There was the baby also, tumultuous and excited. Thyrsis took him
upon his knee, and while he fondled him and played with him, he told
Corydon about his trip. But in a short while it became evident to
him that she had something on her mind; and finally she sent the
baby away to play, and began, "There is something I have to tell
you."

"Yes, dear?" he said.

"It is something very, very important."

"Yes?" he repeated.

"I--I don't know just how to begin," said Corydon. "I hope you are
not going to be angry."

"I can't imagine myself being angry just now," he replied; and then,
struck by a sense of familiarity in this introduction, he asked,
with a smile, "You haven't been seeing Harry Stuart, have you?"

Corydon frowned at the words. "Don't speak of that!" she said,
quickly. "I am not joking."

He saw that she was agitated, and so he fell silent.

"I hesitated a long time about telling you," she went on. "But you
must know. I am sure it's right to tell you."

"By all means, dearest," he answered.

"It's a long story," she said. "I must go back to my first
operation." And then she began, and told him how she had found
herself thinking of Mr. Harding, and of the strange vision she had
had; she told of all her fevered excitements, and of her confession
to him. When she finished she was trembling all over, and her face
and throat were flushed.

Thyrsis sat for a while in silence, looking very grave. "I see," he
said.

"You--you are not angry with me?" she asked.

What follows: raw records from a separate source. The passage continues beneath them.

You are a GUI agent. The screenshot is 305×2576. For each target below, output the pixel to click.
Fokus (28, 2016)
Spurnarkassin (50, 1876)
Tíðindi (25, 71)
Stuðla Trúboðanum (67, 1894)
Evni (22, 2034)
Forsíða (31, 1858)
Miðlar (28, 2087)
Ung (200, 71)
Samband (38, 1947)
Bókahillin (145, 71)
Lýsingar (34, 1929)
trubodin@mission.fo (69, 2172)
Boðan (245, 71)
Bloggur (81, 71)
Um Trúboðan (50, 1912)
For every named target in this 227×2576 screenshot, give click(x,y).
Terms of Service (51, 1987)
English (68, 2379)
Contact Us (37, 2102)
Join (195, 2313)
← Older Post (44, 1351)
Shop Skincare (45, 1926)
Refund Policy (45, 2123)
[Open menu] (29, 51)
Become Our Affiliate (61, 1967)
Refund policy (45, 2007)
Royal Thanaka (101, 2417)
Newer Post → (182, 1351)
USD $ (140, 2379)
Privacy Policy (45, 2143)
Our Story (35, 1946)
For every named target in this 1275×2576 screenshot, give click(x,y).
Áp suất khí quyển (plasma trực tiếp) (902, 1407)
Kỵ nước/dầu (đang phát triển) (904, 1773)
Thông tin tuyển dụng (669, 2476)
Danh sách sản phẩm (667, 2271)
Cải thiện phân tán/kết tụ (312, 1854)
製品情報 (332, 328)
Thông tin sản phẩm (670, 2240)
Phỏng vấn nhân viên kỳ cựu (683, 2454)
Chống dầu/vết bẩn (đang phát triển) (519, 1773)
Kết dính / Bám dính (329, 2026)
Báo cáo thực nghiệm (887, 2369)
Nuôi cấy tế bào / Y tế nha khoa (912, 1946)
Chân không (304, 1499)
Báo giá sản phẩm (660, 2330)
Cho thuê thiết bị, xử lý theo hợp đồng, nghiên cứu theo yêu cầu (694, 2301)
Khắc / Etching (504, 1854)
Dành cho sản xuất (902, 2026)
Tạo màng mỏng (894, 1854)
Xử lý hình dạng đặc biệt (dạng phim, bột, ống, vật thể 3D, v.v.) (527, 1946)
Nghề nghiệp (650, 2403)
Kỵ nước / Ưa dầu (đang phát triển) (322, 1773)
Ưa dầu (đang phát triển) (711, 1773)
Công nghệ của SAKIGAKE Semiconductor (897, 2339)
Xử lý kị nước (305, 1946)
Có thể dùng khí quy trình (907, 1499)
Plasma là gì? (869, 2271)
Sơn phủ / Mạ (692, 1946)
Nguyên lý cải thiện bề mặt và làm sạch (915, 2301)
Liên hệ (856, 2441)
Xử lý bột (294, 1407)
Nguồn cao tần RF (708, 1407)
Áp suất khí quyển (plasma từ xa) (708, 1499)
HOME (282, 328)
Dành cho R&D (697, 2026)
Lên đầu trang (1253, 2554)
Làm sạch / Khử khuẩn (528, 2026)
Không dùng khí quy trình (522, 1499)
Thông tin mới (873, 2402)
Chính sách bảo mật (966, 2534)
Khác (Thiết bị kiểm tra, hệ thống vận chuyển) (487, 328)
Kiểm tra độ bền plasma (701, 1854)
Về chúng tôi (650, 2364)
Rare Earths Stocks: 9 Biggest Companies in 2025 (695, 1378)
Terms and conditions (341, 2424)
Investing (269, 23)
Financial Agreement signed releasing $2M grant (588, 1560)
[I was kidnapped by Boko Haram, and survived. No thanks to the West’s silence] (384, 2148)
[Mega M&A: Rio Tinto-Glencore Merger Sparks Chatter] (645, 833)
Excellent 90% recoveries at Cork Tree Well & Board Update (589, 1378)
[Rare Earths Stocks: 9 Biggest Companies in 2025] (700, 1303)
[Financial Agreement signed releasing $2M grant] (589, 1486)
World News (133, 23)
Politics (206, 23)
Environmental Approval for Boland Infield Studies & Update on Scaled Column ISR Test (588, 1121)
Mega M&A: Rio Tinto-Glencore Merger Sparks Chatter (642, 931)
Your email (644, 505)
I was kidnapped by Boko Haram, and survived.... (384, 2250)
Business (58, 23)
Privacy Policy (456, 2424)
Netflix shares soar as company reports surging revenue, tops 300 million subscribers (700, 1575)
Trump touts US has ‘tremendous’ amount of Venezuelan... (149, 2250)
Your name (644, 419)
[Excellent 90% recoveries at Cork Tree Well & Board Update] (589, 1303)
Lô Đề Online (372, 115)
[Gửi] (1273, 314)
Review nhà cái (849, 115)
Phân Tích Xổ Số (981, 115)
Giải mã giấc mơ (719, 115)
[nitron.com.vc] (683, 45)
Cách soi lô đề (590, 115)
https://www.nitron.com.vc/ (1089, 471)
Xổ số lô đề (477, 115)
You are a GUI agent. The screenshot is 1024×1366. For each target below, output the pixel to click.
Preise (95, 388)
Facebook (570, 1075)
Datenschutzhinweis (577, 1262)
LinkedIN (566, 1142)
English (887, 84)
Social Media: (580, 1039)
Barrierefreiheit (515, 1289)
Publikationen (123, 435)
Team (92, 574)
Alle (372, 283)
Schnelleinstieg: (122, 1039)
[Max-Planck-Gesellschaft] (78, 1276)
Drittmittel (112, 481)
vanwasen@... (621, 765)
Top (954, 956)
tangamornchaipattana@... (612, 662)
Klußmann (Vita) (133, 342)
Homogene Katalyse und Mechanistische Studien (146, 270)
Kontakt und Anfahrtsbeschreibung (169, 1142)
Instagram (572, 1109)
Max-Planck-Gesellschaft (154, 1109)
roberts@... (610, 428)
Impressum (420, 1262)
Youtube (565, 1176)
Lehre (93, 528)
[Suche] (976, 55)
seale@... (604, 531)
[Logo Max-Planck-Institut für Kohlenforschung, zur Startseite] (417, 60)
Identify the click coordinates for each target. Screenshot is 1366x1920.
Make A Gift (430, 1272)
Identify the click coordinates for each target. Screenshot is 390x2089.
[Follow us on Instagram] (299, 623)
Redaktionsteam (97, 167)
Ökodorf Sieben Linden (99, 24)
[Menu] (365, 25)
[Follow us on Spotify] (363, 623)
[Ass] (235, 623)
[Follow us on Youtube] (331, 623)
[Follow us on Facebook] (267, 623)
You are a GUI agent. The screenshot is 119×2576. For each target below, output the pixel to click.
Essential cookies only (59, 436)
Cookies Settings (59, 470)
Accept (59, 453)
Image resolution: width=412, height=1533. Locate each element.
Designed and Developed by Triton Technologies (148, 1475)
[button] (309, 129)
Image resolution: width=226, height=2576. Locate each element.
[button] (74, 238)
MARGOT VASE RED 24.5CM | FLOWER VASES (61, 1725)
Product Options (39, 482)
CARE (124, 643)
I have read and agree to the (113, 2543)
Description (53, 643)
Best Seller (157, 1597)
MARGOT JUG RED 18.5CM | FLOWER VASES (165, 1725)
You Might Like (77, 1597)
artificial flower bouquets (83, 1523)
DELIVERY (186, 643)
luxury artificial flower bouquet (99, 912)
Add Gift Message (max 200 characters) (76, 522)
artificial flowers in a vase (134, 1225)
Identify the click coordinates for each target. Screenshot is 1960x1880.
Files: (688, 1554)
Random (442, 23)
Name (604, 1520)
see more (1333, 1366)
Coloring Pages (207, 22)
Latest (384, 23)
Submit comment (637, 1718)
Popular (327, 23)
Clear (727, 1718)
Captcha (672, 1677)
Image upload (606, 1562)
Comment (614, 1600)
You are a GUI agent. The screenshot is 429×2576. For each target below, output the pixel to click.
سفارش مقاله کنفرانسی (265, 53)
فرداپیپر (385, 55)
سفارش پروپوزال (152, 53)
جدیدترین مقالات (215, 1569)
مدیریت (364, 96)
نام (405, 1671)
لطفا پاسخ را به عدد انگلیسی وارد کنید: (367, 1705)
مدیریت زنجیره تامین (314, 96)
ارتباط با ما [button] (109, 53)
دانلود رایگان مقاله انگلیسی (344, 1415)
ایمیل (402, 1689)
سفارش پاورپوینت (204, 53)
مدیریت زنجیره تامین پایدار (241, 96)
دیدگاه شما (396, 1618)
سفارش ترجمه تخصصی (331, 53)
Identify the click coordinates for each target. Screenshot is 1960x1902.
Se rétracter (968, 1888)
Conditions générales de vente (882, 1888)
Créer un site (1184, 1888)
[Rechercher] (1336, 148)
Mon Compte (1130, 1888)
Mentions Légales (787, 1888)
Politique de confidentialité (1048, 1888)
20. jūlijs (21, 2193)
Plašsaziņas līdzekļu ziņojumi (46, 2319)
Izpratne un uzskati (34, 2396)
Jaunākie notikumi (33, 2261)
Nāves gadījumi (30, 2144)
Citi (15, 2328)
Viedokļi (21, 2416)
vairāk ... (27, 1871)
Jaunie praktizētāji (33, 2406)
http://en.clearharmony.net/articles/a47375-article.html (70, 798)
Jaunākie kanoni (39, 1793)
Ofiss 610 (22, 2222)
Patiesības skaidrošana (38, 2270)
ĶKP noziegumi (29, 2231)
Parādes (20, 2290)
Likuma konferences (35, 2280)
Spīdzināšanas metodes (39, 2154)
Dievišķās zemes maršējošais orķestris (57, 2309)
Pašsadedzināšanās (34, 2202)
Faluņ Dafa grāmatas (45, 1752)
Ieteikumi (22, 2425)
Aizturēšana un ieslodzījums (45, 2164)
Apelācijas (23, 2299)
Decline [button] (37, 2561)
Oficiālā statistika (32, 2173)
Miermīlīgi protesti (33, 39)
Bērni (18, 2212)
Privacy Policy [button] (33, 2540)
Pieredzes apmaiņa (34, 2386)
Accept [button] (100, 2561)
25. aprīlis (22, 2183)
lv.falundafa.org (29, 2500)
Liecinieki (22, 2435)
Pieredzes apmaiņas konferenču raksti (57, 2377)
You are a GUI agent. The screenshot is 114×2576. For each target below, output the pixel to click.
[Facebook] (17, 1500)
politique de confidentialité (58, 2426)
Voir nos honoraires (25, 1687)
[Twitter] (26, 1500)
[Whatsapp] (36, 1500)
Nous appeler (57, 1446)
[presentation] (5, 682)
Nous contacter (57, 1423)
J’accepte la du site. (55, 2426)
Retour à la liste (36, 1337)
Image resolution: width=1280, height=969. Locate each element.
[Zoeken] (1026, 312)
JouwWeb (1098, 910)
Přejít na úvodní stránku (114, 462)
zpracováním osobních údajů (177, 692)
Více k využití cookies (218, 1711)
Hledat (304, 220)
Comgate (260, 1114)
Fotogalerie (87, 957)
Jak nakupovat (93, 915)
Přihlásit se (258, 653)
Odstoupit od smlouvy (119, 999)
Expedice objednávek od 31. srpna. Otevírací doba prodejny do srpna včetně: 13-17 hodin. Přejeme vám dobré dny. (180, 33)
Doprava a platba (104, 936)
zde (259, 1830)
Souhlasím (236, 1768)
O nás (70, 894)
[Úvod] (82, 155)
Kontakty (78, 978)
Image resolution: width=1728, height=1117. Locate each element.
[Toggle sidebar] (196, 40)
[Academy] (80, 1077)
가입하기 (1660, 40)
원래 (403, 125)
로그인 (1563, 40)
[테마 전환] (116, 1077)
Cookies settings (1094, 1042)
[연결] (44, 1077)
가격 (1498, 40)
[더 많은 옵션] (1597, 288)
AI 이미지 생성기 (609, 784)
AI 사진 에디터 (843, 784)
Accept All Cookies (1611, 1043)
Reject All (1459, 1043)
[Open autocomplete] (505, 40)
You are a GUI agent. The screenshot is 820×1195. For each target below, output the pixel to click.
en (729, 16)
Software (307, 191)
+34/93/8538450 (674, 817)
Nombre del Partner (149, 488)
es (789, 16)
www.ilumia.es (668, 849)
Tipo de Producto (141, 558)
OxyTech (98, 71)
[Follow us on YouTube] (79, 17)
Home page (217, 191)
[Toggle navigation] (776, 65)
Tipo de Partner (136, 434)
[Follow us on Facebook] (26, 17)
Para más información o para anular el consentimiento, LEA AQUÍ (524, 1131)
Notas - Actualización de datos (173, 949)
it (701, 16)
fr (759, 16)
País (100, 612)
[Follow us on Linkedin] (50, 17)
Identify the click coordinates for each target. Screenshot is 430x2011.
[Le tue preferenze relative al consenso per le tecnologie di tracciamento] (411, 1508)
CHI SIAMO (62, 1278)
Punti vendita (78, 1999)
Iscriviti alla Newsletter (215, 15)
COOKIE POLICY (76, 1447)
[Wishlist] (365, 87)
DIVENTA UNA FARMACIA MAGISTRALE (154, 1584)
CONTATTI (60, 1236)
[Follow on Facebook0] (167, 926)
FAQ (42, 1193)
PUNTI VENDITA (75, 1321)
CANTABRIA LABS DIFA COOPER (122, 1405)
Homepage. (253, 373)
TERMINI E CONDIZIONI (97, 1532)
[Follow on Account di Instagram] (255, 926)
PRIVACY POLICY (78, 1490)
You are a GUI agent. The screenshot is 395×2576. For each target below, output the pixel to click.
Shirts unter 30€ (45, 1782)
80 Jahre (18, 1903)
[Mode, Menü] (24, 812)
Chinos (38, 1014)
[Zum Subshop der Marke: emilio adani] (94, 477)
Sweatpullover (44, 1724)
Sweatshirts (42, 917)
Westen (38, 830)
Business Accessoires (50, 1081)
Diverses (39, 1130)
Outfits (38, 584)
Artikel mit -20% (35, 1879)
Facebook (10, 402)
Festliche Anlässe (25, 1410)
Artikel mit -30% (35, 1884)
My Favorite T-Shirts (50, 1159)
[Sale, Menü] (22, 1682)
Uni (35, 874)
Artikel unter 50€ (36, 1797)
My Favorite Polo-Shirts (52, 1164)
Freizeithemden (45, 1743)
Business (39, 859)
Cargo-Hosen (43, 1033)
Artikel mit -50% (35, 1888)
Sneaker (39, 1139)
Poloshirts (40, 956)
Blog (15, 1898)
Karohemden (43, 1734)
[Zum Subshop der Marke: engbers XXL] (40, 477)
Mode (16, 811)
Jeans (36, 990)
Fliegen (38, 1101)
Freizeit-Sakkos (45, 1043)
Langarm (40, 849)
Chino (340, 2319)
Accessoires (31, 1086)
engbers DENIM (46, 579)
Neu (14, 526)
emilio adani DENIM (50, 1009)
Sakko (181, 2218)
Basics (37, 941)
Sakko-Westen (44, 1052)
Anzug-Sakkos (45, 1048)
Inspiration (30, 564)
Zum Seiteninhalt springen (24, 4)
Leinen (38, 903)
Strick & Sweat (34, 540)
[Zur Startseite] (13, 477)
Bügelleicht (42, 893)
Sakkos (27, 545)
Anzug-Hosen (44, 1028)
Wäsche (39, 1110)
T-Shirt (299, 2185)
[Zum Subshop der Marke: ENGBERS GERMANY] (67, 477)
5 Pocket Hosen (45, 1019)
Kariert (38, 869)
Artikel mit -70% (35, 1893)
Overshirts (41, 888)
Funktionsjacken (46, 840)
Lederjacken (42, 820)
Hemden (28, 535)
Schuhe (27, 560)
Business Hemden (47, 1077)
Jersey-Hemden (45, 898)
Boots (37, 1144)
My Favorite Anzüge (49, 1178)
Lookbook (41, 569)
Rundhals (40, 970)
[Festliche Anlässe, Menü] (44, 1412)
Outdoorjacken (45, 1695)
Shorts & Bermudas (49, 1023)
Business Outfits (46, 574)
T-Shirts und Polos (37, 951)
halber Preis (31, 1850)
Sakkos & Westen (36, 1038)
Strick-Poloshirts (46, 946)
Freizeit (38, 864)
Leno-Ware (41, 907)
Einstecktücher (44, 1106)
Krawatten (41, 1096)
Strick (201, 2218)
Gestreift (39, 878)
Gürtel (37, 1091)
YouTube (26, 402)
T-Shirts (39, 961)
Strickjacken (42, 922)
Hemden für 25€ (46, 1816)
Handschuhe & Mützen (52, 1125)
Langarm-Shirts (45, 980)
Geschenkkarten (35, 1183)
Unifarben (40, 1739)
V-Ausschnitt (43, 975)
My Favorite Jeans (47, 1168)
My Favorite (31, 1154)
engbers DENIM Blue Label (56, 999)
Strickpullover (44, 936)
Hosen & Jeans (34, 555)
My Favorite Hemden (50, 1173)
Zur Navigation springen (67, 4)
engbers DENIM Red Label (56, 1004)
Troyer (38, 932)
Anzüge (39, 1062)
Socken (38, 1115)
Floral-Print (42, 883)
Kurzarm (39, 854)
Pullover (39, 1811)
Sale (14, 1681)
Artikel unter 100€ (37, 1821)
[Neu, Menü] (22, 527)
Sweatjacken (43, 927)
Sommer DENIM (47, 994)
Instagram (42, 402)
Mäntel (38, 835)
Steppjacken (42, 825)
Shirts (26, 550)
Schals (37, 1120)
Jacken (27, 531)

"No, I'm not angry," he replied. "But tell me, what has been going
on since?"

"Well," said Corydon, "Mr. Harding has been coming here to see me.
He saw I needed help, and he couldn't refuse it. It was--it was his
duty to come."

"Yes," said the other. "Go on."

"Well, I think he had an idea that the whole thing was a product of
my sickness; and when I was well again, it would all be over."

"And is it, Corydon?"

She sat staring in front of her; her voice sank to a whisper. "No,"
she said. "It--it isn't."

"And does he know that?" asked Thyrsis.

"He knows everything," she replied. "I don't need to tell him
things."

"But have you talked about it with him?"

"A little," she said. "That is, you see, I had to explain to him--to
apologize for what I had done in the hospital. I wanted him to know
that I wouldn't have said anything to him, if I hadn't been so very
ill."

"I see," said Thyrsis.

"And I want you to understand," added Corydon, quickly-"you must not
blame him. For he's the soul of honor, Thyrsis; and he can't help
how he feels about me-any more than I can help it. You must know
that, dear!"

"Yes, I know that."

"He's been so good and so noble about it. He thinks so much of you,
Thyrsis--he wouldn't do you wrong, not by a single word. He said
that to me---over and over again. He's frightened, you know, that
either of us might do wrong. He's so sensitive-I think he takes
things more seriously than anybody we've ever known."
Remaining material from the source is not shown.